Judicial planning reviews need 'drastic' revision - minister

Critical: Housing Minister Darragh O’Brien

Niamh Horan

Housing Minister Darragh O'Brien has hit out at the excessive use of the judicial review system in order to overturn planning decisions.

Speaking to the Sunday Independent this weekend, he warned the system needs to be "revised drastically".

"The whole area of judicial review is something in the Programme for Government that there is a commitment to review and revise, and I think it needs to be revised drastically," he said.

"It is strange to me that we would have instances of one planning authority taking another planning authority to court by way of judicial review, and I think it should only happen in very exceptional cases.

"It is something that is difficult for people to understand.
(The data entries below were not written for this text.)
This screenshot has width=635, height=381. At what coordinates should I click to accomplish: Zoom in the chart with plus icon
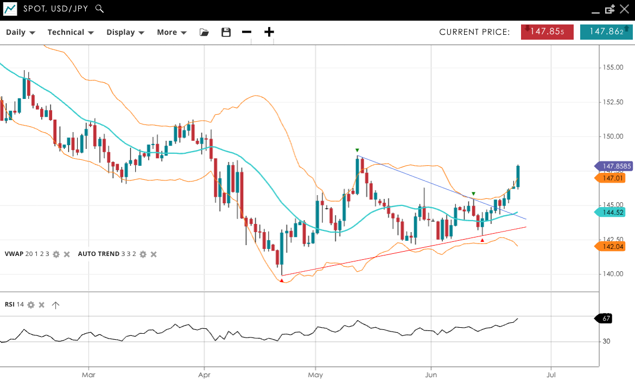point(269,32)
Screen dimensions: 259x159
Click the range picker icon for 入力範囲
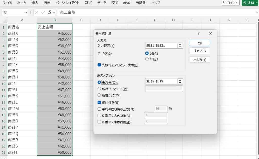[180, 46]
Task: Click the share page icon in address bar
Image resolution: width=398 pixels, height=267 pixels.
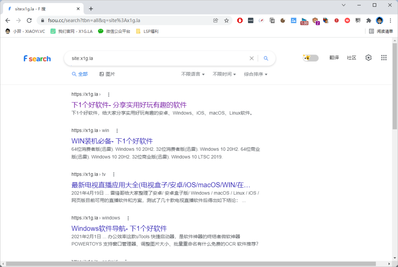Action: [x=216, y=21]
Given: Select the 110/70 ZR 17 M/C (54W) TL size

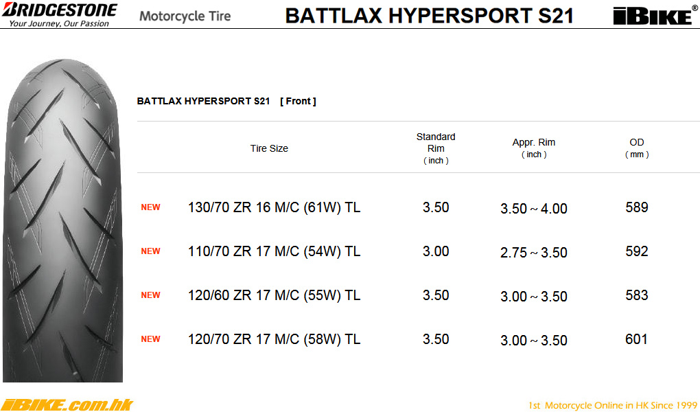Looking at the screenshot, I should 274,251.
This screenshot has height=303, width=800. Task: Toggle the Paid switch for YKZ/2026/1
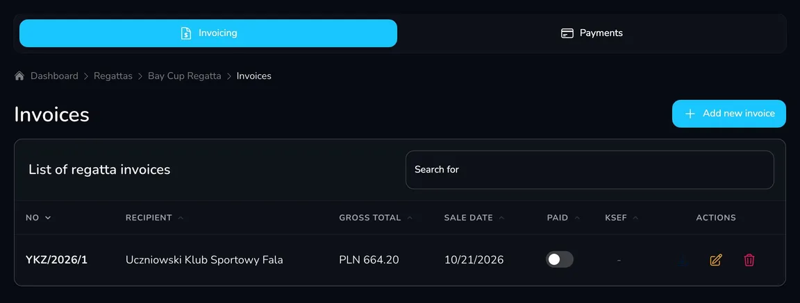(x=559, y=260)
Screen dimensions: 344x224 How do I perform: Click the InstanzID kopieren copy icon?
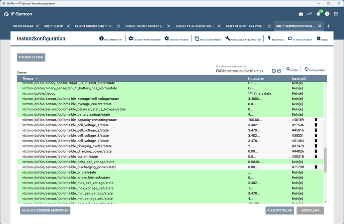point(197,38)
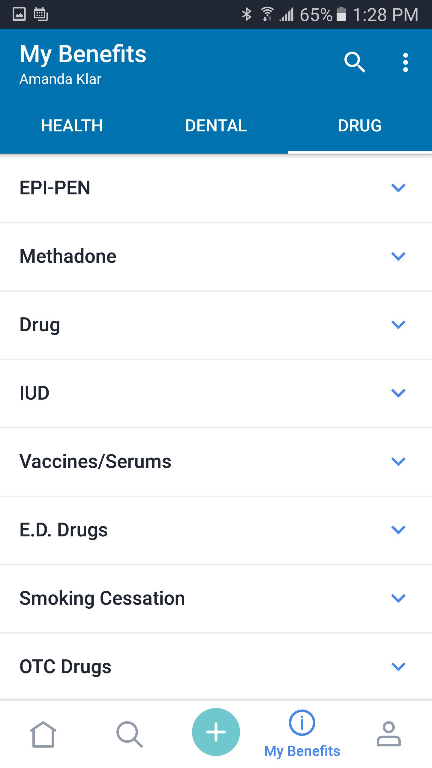432x768 pixels.
Task: Expand the Vaccines/Serums chevron
Action: [398, 461]

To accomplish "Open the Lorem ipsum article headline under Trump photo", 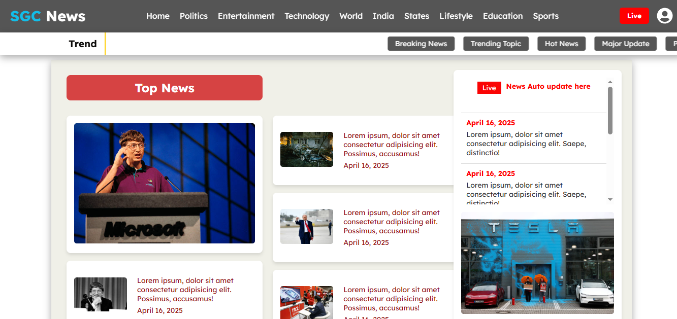I will pyautogui.click(x=392, y=222).
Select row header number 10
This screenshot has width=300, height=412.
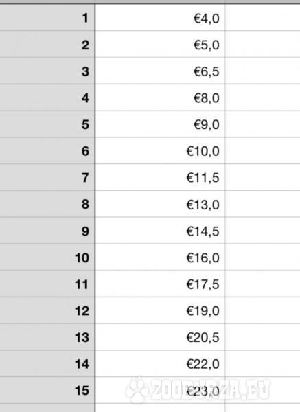pos(47,258)
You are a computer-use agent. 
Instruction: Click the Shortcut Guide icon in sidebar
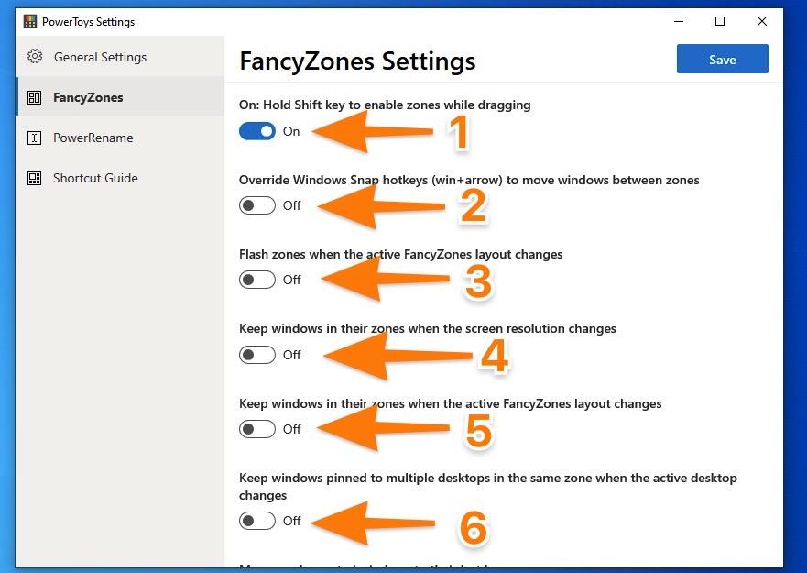click(x=35, y=178)
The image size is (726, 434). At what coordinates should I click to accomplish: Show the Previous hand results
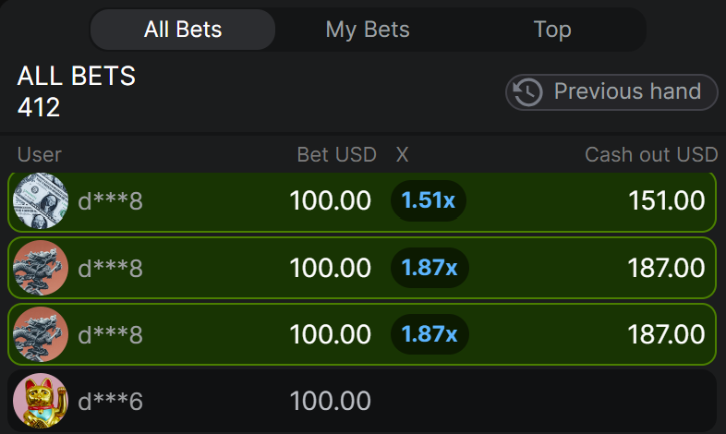tap(611, 92)
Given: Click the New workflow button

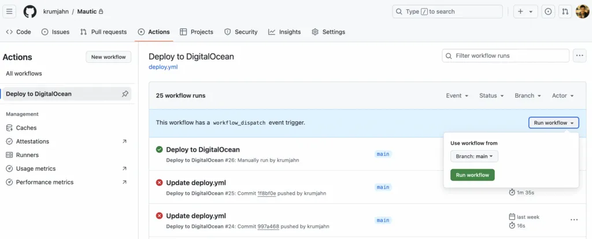Looking at the screenshot, I should [109, 57].
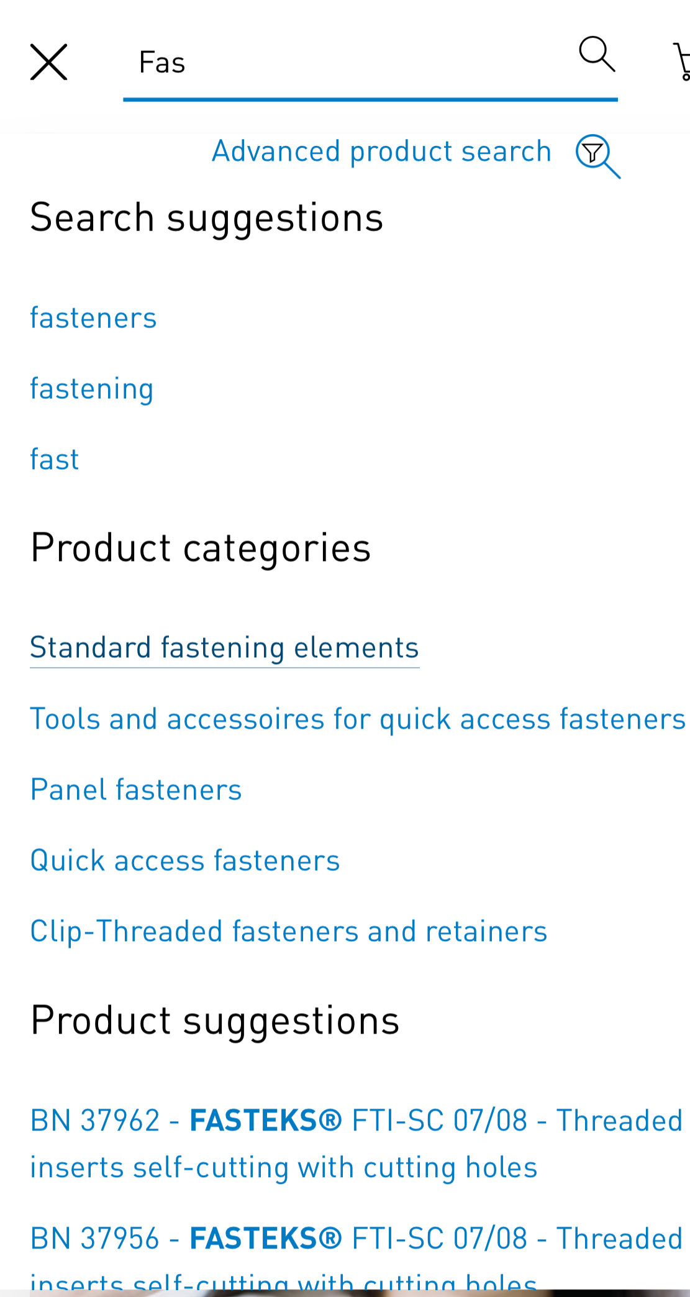Pick the fast search suggestion

coord(54,459)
If you have experts of planning authorities that are all working for the State, then why would there be a conflict between them in relation to any decision?"

He said the issue was one of "taxpayer money" but added, "Frankly then, there is the general piece about how we plan into the future and deliver homes and infrastructure."

His comments come after the High Court recently overturned a fresh grant of permission by An Bord Pleanála for 500 new apartments or additional co-living spaces in the heart of Dublin docklands. Last December Ronan Group Real Estate (RGRE) had secured permission from An Bord Pleanála to develop the scheme adjacent to Salesforce's new European headquarters, which is under construction. In May, Dublin City Council (DCC) appealed the decision in the High Court and the judge quashed the permission and remitted the matter for fresh consideration.

Having carried out a fresh consideration, An Bord Pleanála again granted permission, which the council again challenged. This led to planning permission for the 500 apartments being overturned for a second time last week.

Minister O'Brien said: "I cannot speak about individual cases. That decision and others and how that might impact on legislation would be a matter that would have to be reviewed by the department and Government, which I expect it to be.

"All planning legislation is under review regularly as to how we might improve it to get to the stage of seeing whether we can deliver homes efficiently at an affordable rate where we need them. That's my priority as minister. And if planning needs to change to make sure that happens, well that is something I am very open to doing."

This weekend Rory Williams, chief executive officer for RGRE, said: "Understandably, the minister cannot comment on individual cases, but DCC's actions have implications that go well beyond one development.

"What DCC has done affects all SDZs [Strategic Development Zones] across the country - these are zones designed for intensive economic development - and will delay, if not prevent, the delivery of thousands of houses and apartments.

"The system is broken, and we call upon the minister and the Government to fix it and to put an end to the farce of one State body attacking another's competence in open court."